§ Problem requirements
Find the string "about" in the data, and copy out each line that has it.

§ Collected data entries
+++++

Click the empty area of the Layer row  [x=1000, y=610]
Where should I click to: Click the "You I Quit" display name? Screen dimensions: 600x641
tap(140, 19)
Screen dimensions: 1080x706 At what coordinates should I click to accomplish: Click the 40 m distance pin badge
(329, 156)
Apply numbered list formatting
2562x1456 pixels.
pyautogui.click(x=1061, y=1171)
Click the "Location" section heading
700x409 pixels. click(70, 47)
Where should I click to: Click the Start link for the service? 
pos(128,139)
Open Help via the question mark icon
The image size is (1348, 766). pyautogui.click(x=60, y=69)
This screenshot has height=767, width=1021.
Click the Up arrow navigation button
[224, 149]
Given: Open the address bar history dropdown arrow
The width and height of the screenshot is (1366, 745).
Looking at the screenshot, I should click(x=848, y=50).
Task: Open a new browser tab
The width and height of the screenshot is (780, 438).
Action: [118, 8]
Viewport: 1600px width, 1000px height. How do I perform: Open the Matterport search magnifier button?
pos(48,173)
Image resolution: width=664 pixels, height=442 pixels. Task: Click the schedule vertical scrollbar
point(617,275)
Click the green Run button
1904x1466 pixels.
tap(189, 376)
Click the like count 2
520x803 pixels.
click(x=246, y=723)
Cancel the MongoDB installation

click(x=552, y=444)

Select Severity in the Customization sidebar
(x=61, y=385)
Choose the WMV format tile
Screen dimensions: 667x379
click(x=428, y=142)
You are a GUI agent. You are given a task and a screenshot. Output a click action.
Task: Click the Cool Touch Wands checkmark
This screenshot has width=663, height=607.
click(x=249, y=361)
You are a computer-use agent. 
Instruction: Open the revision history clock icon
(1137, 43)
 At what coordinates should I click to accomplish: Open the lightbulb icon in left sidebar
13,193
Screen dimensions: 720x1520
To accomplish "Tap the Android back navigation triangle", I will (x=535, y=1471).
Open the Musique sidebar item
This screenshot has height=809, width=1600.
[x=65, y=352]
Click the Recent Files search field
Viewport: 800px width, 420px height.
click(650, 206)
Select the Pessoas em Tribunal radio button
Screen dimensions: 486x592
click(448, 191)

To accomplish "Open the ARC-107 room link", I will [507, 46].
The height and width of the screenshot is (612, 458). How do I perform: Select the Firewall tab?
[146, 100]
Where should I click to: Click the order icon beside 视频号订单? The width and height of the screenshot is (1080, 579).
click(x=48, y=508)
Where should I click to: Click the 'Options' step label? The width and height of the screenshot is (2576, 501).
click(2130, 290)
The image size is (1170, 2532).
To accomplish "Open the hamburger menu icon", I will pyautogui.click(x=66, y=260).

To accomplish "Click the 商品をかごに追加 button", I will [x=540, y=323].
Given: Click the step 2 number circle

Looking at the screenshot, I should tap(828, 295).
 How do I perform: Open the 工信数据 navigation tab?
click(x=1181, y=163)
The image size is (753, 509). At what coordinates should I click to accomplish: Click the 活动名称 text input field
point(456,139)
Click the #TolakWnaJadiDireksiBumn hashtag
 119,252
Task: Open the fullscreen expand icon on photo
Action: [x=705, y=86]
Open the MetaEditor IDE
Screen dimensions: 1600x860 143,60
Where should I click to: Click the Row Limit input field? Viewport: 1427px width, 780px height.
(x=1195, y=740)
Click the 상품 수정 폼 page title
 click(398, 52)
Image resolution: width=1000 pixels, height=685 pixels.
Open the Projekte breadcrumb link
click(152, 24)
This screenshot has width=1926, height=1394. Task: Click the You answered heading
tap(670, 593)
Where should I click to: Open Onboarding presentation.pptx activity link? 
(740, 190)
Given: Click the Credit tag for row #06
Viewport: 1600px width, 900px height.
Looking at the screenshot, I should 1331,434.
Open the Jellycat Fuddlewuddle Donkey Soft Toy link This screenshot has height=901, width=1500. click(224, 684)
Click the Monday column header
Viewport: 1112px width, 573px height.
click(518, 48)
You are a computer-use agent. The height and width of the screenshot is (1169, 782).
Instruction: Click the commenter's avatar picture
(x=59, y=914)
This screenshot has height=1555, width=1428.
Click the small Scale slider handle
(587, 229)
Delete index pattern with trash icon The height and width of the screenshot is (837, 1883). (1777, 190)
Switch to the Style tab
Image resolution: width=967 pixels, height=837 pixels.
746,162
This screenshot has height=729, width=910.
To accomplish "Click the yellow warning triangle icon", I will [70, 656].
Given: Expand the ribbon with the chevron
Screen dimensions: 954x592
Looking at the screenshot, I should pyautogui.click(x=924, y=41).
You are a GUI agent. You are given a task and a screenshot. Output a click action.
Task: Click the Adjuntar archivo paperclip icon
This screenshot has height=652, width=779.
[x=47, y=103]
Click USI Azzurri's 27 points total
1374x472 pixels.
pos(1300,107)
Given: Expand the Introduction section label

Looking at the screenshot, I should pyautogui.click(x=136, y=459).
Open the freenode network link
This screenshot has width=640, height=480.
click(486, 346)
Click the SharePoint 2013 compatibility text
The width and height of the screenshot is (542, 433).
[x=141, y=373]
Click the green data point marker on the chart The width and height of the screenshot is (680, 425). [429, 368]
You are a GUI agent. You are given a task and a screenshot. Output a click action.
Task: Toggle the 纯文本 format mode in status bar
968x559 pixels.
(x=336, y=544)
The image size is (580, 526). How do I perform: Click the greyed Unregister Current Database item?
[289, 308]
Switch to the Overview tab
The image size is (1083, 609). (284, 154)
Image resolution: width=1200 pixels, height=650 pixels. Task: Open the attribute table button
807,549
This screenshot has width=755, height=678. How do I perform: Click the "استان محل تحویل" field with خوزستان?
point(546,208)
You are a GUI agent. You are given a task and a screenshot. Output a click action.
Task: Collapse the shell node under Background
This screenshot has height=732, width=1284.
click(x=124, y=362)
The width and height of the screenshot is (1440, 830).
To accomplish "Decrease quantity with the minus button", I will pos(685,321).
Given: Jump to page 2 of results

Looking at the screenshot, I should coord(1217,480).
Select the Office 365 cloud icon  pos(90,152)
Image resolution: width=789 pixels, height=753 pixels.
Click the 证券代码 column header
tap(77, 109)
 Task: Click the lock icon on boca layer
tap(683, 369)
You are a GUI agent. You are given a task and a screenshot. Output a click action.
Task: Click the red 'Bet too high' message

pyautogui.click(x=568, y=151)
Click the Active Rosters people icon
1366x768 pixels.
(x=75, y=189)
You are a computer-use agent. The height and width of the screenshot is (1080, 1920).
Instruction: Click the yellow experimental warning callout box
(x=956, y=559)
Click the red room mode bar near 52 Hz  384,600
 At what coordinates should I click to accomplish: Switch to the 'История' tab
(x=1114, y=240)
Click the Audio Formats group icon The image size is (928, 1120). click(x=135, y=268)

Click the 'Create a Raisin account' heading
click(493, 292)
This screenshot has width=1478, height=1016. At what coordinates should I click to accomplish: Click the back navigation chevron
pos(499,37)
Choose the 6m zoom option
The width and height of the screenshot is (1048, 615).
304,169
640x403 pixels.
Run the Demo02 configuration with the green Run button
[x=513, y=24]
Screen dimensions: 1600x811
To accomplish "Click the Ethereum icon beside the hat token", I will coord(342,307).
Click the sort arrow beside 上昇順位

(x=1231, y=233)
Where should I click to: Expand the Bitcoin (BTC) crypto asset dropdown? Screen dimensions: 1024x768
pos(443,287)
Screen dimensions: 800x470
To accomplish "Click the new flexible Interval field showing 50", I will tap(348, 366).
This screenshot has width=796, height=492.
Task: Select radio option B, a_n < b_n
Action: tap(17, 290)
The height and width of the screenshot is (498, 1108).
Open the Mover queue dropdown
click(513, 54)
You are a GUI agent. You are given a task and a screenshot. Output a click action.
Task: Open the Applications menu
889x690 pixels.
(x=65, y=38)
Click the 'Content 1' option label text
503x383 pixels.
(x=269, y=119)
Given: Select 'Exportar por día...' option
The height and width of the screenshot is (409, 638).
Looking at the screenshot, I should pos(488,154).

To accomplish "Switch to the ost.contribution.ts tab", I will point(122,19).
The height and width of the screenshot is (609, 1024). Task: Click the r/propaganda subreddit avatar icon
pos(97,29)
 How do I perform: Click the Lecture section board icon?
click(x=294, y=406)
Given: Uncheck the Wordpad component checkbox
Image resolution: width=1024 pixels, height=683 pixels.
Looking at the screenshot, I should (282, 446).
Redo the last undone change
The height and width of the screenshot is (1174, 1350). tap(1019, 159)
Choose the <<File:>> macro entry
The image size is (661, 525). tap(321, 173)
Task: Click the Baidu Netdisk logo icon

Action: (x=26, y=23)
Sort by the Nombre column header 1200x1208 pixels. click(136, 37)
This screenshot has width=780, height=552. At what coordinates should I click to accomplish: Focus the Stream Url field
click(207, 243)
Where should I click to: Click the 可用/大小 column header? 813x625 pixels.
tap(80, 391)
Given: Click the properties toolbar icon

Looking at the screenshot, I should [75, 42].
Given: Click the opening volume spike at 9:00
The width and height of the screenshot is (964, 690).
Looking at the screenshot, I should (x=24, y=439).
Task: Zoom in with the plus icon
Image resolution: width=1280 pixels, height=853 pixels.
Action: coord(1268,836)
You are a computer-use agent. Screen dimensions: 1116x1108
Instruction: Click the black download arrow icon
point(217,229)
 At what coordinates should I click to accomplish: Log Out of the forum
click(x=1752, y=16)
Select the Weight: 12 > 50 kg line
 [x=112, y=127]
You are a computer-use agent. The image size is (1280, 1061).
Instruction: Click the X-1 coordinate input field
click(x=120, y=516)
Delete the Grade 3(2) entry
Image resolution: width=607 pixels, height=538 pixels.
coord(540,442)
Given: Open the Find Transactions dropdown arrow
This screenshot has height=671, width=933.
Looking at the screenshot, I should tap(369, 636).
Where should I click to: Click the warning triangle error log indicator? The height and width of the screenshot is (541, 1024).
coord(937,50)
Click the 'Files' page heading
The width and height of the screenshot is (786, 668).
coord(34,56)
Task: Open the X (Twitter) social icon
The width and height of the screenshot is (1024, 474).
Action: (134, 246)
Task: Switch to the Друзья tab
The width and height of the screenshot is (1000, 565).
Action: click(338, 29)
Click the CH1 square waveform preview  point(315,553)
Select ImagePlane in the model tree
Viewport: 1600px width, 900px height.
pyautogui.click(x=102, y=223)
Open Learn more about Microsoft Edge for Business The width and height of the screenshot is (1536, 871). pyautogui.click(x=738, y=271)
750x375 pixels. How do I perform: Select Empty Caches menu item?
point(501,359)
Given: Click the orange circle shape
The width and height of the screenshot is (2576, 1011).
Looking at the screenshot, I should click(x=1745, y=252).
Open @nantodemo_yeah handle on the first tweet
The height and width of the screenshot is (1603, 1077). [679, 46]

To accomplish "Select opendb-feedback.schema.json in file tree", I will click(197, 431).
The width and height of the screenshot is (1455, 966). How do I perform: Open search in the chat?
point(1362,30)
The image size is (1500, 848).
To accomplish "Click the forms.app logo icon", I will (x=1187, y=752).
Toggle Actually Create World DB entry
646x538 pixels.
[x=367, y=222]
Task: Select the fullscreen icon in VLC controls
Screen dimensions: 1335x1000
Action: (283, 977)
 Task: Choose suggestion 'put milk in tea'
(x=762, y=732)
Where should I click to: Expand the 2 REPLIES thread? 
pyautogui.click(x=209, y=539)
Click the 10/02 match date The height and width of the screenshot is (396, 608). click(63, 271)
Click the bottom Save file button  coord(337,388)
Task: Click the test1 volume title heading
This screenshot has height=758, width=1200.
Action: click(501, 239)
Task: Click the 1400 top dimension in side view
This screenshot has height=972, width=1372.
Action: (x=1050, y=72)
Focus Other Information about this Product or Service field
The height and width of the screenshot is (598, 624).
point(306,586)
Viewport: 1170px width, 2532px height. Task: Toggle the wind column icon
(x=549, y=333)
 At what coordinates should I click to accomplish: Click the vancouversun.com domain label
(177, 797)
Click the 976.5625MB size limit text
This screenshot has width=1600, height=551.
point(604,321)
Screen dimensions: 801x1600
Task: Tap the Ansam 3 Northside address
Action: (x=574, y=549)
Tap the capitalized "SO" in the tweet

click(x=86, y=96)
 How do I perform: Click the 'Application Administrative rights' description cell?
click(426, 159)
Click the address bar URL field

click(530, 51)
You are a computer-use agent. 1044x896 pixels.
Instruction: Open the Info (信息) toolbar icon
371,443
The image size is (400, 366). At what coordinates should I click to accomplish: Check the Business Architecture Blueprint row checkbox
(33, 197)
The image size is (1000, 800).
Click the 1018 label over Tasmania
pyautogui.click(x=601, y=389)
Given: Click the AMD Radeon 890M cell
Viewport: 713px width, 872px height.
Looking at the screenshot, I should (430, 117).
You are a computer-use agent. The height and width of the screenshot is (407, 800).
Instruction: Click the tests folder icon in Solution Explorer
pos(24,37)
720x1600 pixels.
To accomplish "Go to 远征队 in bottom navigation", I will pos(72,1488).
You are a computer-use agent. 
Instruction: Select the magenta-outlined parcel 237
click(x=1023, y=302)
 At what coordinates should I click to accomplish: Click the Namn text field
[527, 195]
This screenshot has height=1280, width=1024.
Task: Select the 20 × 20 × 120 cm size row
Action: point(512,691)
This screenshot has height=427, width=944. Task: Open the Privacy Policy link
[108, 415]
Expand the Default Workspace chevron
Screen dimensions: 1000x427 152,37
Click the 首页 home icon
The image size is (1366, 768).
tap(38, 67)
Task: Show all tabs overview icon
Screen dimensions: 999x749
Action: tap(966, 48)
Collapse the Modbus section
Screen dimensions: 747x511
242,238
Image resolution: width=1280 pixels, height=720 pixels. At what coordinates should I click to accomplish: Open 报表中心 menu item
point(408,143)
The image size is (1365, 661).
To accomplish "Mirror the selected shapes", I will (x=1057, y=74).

+++++

§ The completed task
Open Learn more about Microsoft Edge for Business The width and height of the screenshot is (1536, 871). pyautogui.click(x=738, y=271)
Focus Other Information about this Product or Service field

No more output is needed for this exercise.